The home office is possibly civilisation’s finest invention. Especially when it’s in someone else’s home.

My home office, for example is located in a chilly garret at the very top of my wife’s childhood home (we actually live among precarious piles of tottering baby clobber in a small house at the bottom of the drive). When the wind whips round the gables the windows rattle and for the past month it’s been so cold I have had to wear my arctic-explorer’s Canada Goose jacket to prevent hypothermia setting in while I type. In fact, I’m wearing it now, and sitting two foot from a one bar fire and feeling pretty cosy.

I absolutely love it. And because it’s not actually in my home, I can come up here, to a nappy free zone where I am certain to be unmolested by the horrors and delights of family life and work furiously away all day – or drink tea, eat digestives and maybe take a restorative nap on the old bed that’s been left up here by happy accident if I so choose.

At least, I used to be able to. But last week my brother-in-law Turtle, another writer, who actually lives in the house, has moved his laptop into the garret next door to me (there’s no shortage of garrets at Lisnavagh. Sometimes I think they should be in the garret renting business. Ireland’s stuffed full of struggling writers just crying out for a good draughty garret).
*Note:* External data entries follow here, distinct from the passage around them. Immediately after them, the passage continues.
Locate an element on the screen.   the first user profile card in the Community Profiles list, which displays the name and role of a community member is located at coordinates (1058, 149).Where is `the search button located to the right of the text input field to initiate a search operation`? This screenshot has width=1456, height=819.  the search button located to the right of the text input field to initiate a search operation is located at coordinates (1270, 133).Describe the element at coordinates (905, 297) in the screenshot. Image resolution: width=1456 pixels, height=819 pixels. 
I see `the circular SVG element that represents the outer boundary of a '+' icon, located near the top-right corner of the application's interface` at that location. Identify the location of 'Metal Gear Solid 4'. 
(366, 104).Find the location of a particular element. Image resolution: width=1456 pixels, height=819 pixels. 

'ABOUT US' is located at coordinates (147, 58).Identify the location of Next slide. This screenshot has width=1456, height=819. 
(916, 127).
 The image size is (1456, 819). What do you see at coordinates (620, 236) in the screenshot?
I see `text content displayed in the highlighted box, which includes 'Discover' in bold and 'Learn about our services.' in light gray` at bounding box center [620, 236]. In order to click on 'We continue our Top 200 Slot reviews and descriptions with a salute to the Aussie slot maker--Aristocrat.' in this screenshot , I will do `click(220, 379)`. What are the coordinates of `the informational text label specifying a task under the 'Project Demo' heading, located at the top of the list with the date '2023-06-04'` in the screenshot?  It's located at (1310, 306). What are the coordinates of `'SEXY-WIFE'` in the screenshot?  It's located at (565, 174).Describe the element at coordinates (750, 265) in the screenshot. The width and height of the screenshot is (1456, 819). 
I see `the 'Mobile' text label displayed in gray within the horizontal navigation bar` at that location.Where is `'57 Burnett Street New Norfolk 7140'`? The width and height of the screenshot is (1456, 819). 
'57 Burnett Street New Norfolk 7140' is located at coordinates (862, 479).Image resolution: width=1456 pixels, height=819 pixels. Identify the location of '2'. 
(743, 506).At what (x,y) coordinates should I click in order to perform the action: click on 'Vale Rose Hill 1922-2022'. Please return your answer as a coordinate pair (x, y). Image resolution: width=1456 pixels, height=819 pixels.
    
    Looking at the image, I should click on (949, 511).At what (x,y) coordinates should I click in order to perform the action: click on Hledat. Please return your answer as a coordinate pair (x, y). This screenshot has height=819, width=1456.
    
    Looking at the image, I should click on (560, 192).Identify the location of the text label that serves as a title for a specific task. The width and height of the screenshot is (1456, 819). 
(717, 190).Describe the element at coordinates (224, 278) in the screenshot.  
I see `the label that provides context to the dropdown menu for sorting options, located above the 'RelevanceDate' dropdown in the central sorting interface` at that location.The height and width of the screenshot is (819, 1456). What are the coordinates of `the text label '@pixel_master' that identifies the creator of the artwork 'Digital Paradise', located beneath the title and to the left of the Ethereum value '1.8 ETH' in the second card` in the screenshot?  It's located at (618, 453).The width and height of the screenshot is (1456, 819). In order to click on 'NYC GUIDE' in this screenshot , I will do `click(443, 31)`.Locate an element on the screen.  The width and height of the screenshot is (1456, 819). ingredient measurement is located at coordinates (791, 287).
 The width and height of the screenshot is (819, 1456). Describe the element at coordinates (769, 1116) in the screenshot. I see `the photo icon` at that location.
Since Turtle’s arrival, life at the not-my-home-office has changed. I now have company – and competition. Although a door separates our offices, it’s not the most soundproof of dividers, and when I hear Turtle start clacking on his keyboard, I start to clack. When Turtle Skypes, I Skype. When Turtle stops for coffee, I stop for coffee. And, more importantly, when Turtle doesn’t stop for coffee, I don’t either, lest he think I’ve got a bit too much time on my hands. I went from eight cups a day to four overnight.

I think we’re both trying to find the measure of our new communal working arrangements. It’s been a long time since either of us worked in a real office and questions of etiquette abound. Should we greet each other every time we see each other? Should I stop for a chat when we pass each other? Even if I am just on the way to the loo? I worry that it is disruptive to do so. But maybe it’s rude not to?

I have to walk through Turtle’s garret to get to my garret which could one day annoy him. He has to come into my garret to make coffee which could one day annoy me. And the doors are thin enough for the odd shouted conversation, which could one day annoy both of us.

Here’s a conversation we just had:

Me: “I’m bored”.

Turtle: “Are you related to Eric Sykes?”

Me: “No.”


Turtle: “Did you know that James Mason was Belinda Carlisle’s father-in-law?”

Me: ” No.”

Another pause.

Me: “Don’t you have a home to go to?”